STF publica acordão que derruba parcialmente dispositivo do Marco Civil da Internet
O Supremo Tribunal Federal (STF) publicou o acórdão da decisão que declarou parcialmente inconstitucional o artigo 19 do Marco Civil da Internet (Lei 12.965/14). O dispositivo, em vigor desde 2014, estabelecia que as plataformas digitais só poderiam ser responsabilizadas civilmente por conteúdos de terceiros após o descumprimento de uma ordem judicial de remoção.
A decisão, tomada por 8 votos a 2 em junho, altera esse entendimento. A partir de agora, redes sociais e aplicativos poderão ser responsabilizados mesmo sem a existência de uma ordem judicial, em situações específicas como discurso de ódio, racismo, incitação à violência, terrorismo, pornografia infantil e ataques à democracia.
O acórdão, que totaliza 1.323 páginas, foi publicado após 132 dias de espera. A demora era alvo de críticas no meio jurídico por gerar insegurança, visto que tribunais como o Superior Tribunal de Justiça (STJ) aguardavam o documento para aplicar as teses fixadas pelo Supremo.
No início de outubro, por exemplo, a Corte Especial do STJ decidiu, por unanimidade, que não cabia aplicar de imediato as teses firmadas pelo STF nos Temas 533 e 987 de repercussão geral.
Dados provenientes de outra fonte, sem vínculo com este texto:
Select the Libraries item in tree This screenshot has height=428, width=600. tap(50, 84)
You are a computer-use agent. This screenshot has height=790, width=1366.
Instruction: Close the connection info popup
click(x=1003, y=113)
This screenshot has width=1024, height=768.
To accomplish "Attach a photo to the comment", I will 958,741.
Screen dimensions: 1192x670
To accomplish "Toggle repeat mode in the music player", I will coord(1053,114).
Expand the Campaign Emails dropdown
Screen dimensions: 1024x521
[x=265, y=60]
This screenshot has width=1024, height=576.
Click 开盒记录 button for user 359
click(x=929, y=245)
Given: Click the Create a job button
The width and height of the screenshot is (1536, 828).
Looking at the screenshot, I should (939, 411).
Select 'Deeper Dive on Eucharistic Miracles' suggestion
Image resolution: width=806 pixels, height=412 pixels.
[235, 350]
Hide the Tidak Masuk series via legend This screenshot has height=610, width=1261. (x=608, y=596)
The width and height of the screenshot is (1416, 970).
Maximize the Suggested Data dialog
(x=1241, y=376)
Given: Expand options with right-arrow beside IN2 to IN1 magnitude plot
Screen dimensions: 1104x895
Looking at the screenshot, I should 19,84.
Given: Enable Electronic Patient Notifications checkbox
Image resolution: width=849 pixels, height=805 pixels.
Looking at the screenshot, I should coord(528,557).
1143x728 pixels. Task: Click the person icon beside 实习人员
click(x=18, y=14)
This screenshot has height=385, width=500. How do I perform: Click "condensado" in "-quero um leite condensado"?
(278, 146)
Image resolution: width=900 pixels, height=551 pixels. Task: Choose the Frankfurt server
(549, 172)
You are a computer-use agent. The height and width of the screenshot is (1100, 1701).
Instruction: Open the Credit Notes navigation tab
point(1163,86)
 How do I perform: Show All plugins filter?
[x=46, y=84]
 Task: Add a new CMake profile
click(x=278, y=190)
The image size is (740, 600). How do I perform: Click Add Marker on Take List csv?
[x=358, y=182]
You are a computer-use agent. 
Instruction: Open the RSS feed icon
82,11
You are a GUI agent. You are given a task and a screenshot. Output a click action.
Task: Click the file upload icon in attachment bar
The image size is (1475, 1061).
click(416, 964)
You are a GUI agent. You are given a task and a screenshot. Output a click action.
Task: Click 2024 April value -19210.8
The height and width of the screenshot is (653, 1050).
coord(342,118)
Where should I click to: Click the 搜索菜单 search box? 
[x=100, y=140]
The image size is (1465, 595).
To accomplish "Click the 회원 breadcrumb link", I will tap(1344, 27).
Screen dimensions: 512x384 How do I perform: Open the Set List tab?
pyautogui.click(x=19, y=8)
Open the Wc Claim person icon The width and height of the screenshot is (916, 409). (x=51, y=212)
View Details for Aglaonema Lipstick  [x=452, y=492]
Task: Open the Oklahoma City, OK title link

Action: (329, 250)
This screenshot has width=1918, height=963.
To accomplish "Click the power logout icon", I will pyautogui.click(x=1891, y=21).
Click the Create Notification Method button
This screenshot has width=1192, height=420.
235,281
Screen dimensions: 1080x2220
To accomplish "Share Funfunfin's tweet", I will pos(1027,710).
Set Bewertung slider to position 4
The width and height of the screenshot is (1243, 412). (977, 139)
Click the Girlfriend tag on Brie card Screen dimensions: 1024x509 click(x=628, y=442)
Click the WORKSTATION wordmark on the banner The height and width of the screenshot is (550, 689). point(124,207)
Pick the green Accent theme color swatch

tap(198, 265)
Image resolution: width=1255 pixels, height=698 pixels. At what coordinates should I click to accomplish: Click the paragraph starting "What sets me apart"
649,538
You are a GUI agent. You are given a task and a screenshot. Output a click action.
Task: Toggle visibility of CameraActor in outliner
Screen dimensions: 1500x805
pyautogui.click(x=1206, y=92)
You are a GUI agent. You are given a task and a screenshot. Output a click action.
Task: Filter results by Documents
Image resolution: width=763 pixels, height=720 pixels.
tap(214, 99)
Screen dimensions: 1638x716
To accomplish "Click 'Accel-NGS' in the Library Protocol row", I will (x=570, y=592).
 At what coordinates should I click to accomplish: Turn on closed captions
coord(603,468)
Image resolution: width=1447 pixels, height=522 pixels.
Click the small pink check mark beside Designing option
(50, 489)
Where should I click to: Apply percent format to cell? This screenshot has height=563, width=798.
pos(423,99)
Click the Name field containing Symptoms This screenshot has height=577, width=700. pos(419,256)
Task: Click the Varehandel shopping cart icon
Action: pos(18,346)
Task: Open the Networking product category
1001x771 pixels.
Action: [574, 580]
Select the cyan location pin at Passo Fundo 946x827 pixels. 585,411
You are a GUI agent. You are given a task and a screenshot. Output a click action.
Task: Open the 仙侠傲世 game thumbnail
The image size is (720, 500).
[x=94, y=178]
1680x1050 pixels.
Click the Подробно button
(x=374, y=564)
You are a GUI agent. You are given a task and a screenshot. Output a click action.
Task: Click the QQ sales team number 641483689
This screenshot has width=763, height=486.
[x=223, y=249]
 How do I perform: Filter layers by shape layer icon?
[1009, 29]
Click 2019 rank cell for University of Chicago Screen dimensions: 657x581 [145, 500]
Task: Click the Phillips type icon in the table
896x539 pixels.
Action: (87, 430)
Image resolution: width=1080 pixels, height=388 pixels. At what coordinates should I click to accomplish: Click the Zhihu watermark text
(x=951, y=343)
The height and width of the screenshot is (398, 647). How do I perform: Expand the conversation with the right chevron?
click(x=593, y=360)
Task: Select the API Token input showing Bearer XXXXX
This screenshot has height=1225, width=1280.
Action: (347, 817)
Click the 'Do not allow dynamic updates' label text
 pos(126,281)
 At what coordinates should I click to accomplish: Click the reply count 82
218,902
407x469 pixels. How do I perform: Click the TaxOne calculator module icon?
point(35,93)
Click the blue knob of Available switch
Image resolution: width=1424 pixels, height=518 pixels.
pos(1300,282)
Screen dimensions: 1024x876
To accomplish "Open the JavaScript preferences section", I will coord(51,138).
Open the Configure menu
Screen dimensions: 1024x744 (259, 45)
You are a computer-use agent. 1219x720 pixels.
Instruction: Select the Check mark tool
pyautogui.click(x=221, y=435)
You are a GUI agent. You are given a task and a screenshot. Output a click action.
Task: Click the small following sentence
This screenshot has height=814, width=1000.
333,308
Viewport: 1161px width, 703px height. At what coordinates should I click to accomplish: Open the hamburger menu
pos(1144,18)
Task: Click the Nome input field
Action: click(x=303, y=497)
O colegiado manteve a decisão do relator, ministro Luis Felipe Salomão, que entendeu que ainda não havia o trânsito em julgado das decisões do STF, as quais poderiam ser modificadas por embargos de declaração ou moduladas em seus efeitos.
MARCO CIVIL DA INTERNET
Em junho deste ano, o STF, por maioria de 8 votos a 3, declarou parcialmente inconstitucional o artigo 19 do Marco Civil da Internet, que limitava a responsabilização das plataformas digitais à existência de ordem judicial de remoção de conteúdo. Divergiram os ministros André Mendonça, Edson Fachin e Nunes Marques, que consideraram o dispositivo constitucional e votaram contra a tese vencedora.
Para a maioria da Corte, o modelo anterior, embora proteja a liberdade de expressão, não assegura de forma adequada os direitos fundamentais e a própria democracia diante da rápida propagação de conteúdos ilícitos na internet.
O Supremo entendeu que o artigo 19 não é plenamente compatível com a Constituição, pois deixa de resguardar bens jurídicos essenciais, como a dignidade da pessoa humana e os direitos de grupos vulneráveis. O tribunal também apontou omissão legislativa parcial, destacando que o Congresso Nacional ainda não criou um regime jurídico eficaz para lidar com os desafios da era digital e seus impactos sobre os direitos fundamentais.